Maybe try crowning the tires before you start whacking stuff with a hammer…..

Sorry, but no hammers are needed in tuning a bandsaw, unless you want a flat-spot or a warped wheel.

First, what type of saw is this, what are the tires made from, and where did the blade ride on the original tires?

If the blade ran in the middle of the tire, you need to "crown" the tires. If you like, I will give you step by step instructions on how to fix this. I just did it myself, and my blade tracks perfectly, so I'd say I know what I'm doing.

Please slow down and think before you start whacking things, you will only hurt the machine. The wheels are NOT designed to take an impact, especially not aluminum wheels.


----------



## CanKuhn (Feb 21, 2010)

The saw is a Powermatic with a 14" wheel and the tires are Urethane. Before the tire change the blade ran in the middle of the tire. Kenny if you could give me step by step instructions on how to crown the tire that wood be great.


----------



## Tennessee (Jul 8, 2011)

This may seem like a really stupid thing, but did you happen to put one of the urethane tires on inside out? Crown now facing the wheel?
Just a thought…


----------



## Loren (May 30, 2008)

Well, you should asses whether the wheels are crowned
or not. Urethane tires are not crowned. Rubber tires
sometimes are. Sometimes the wheel is crowned, sometimes
the wheel is flat and the tires can be either flat or crowned.

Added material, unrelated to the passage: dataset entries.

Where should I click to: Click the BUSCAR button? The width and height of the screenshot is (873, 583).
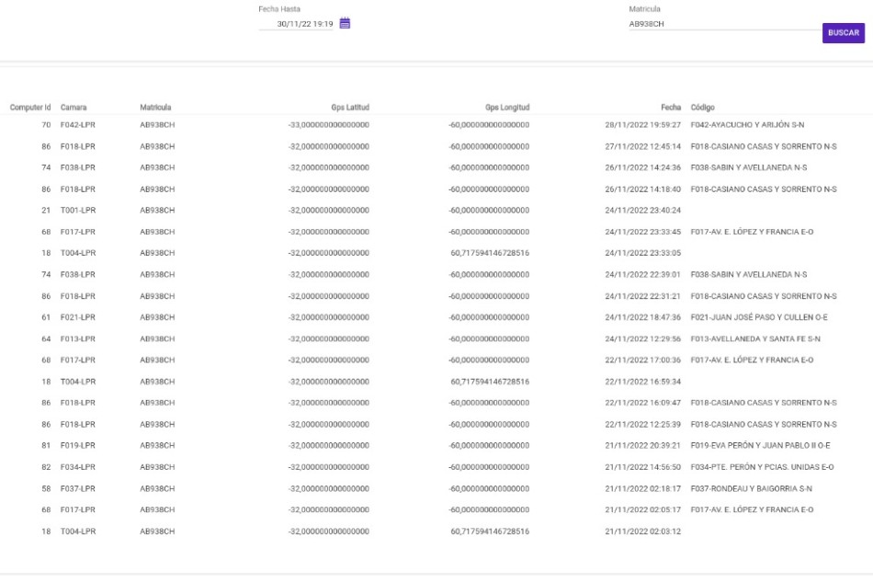pos(844,33)
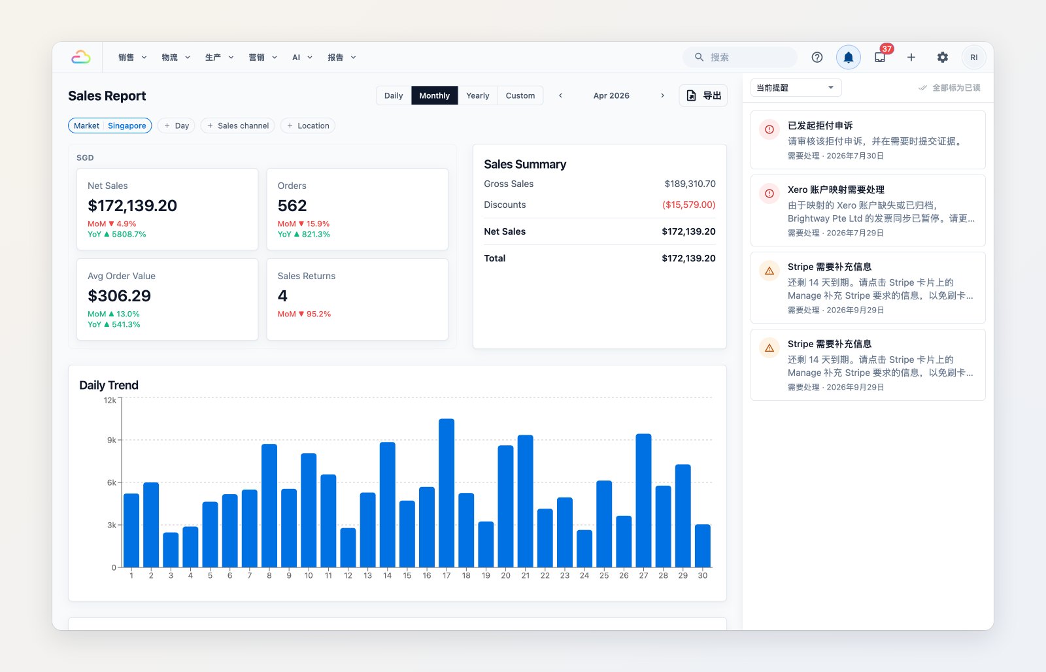Click the plus create icon in header
Image resolution: width=1046 pixels, height=672 pixels.
coord(911,58)
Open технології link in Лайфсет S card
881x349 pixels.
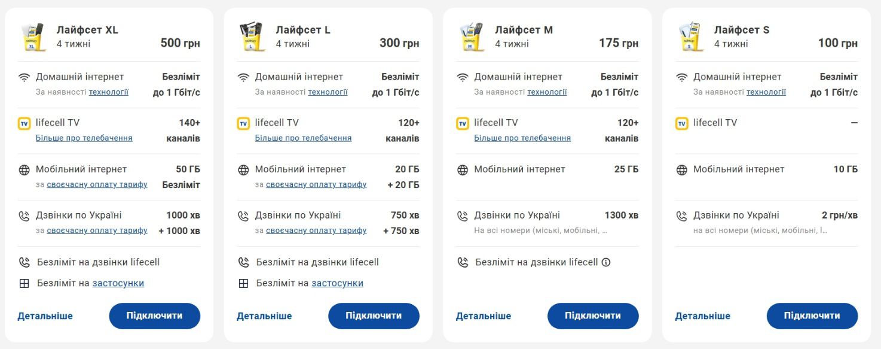(766, 92)
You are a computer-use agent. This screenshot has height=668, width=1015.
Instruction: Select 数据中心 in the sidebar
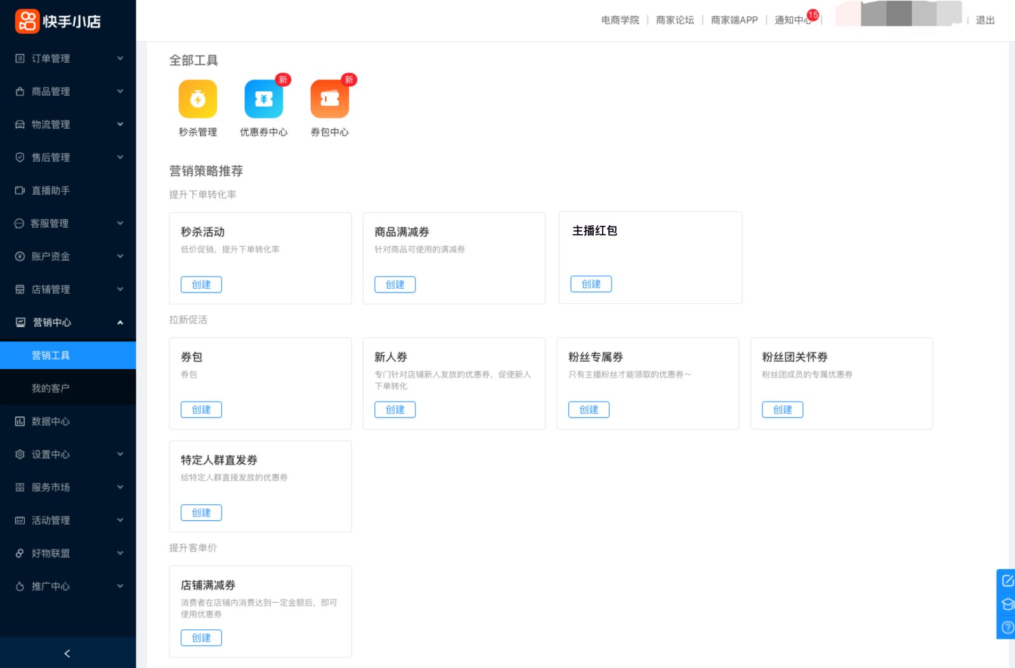click(x=51, y=421)
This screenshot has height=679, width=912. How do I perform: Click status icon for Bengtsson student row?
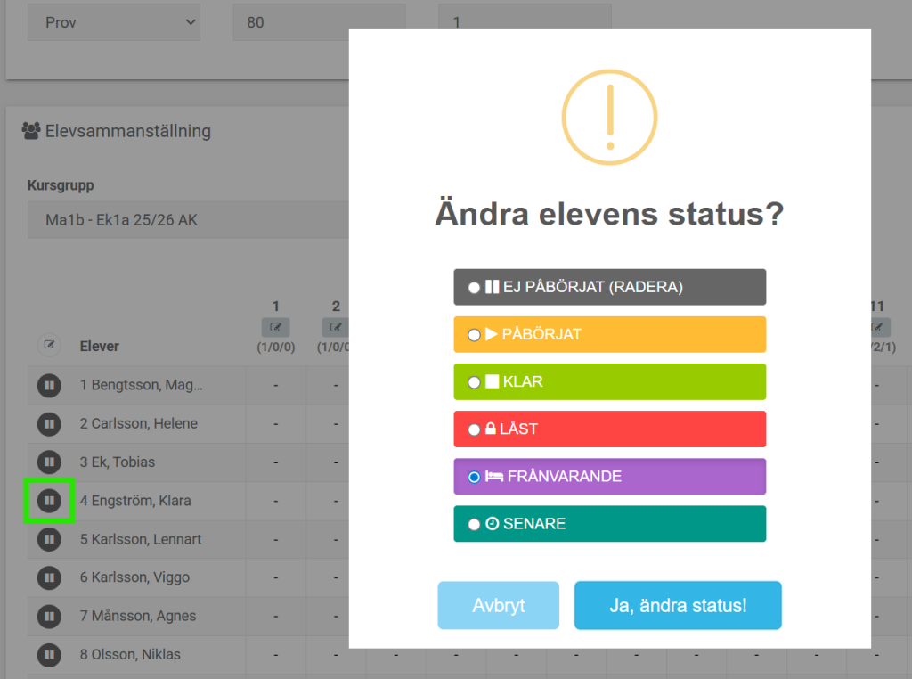click(x=49, y=385)
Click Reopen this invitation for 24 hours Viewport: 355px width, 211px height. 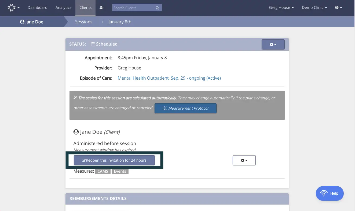tap(114, 160)
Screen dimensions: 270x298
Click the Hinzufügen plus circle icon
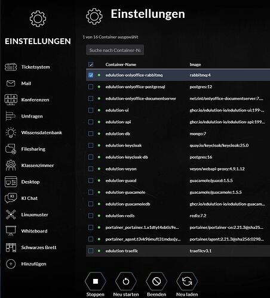point(11,264)
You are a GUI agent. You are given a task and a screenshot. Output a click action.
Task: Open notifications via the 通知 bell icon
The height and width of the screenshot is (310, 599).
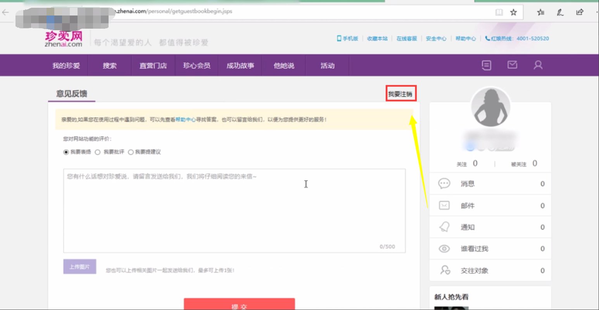pyautogui.click(x=444, y=227)
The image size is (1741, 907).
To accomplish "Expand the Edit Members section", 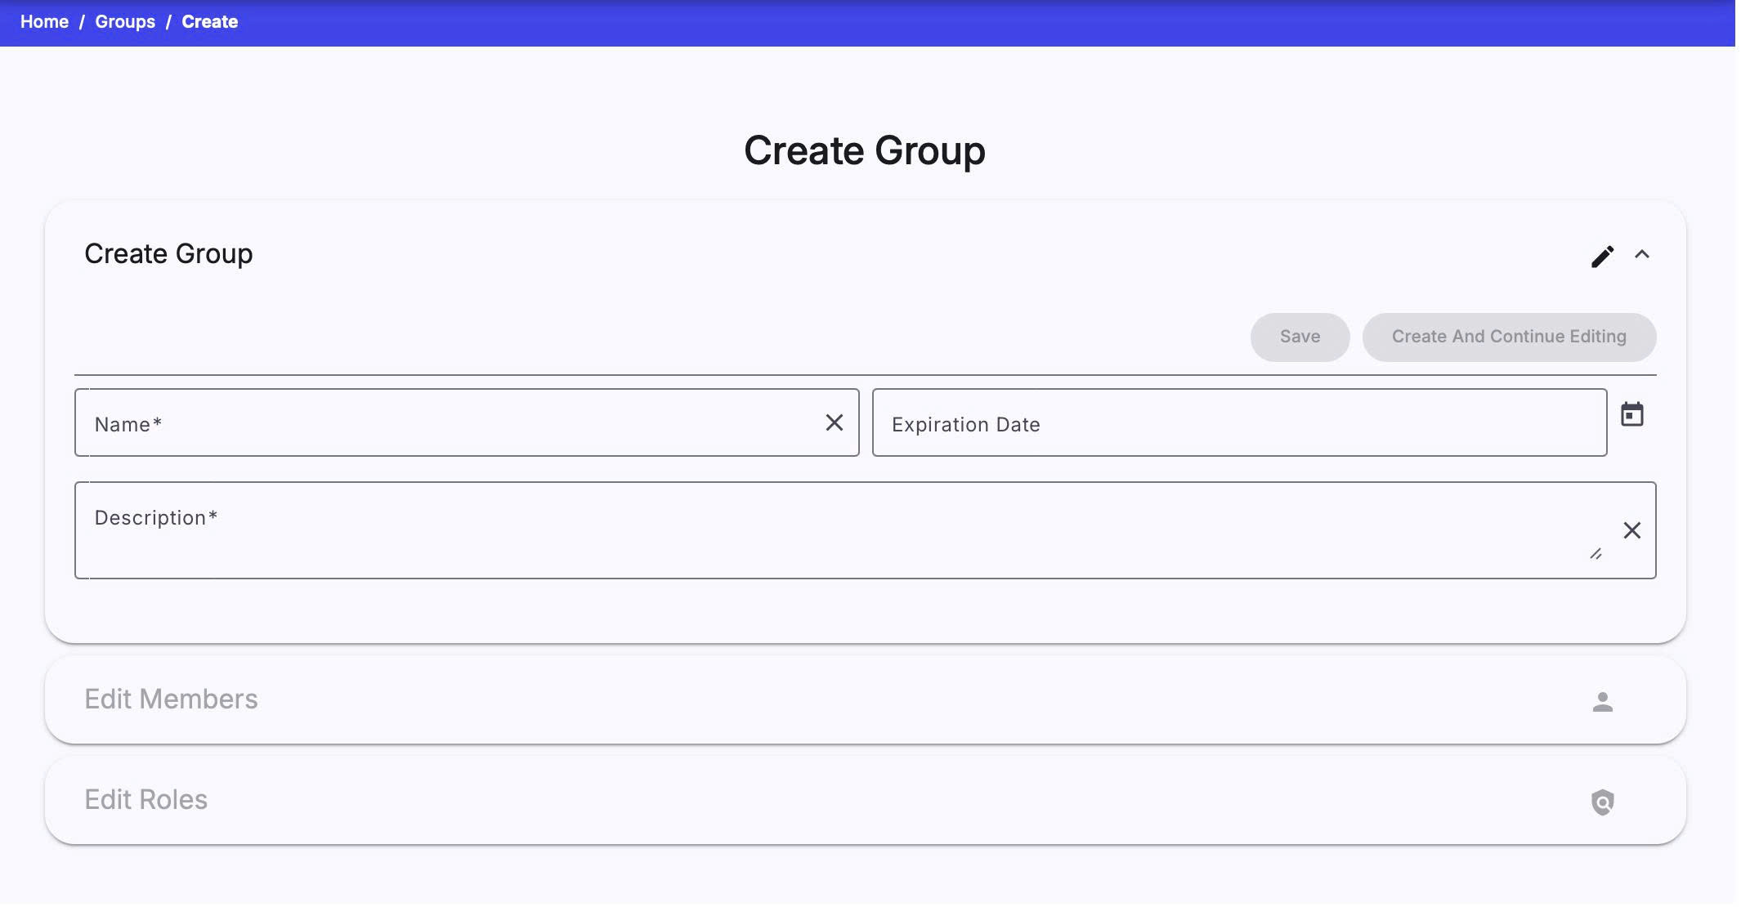I will pos(171,699).
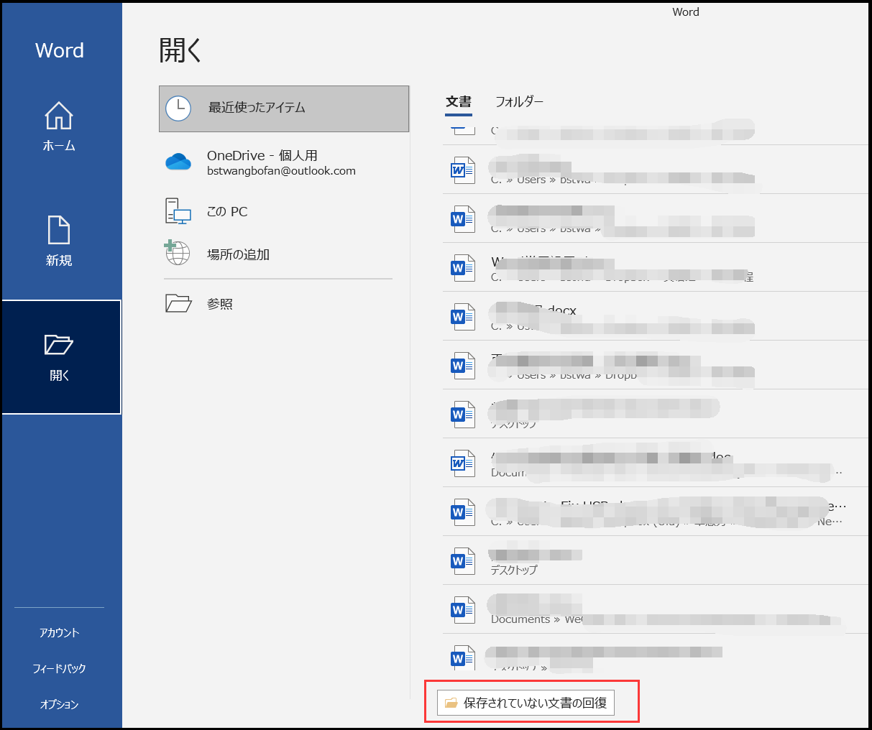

If your old tires were profiled for a crown and the new ones
are not, there's the change in circumstances for you.

I have owned band saws with both flat and crowned tires
and either style can be tuned to run well.


----------



## MrRon (Jul 9, 2009)

I'll bet the blade guides are not set correctly. Make sure the wheels are coplanar first before anything else. Then with the blade mounted and tensioned, set the guides. The ball bearing rear guides should be clear of the back of the blade by a few thousands when the blade is tracking in the center of the tire. Only when you start to cut does the rear bearing start to turn. It's this bearing that keeps the blade centered.


----------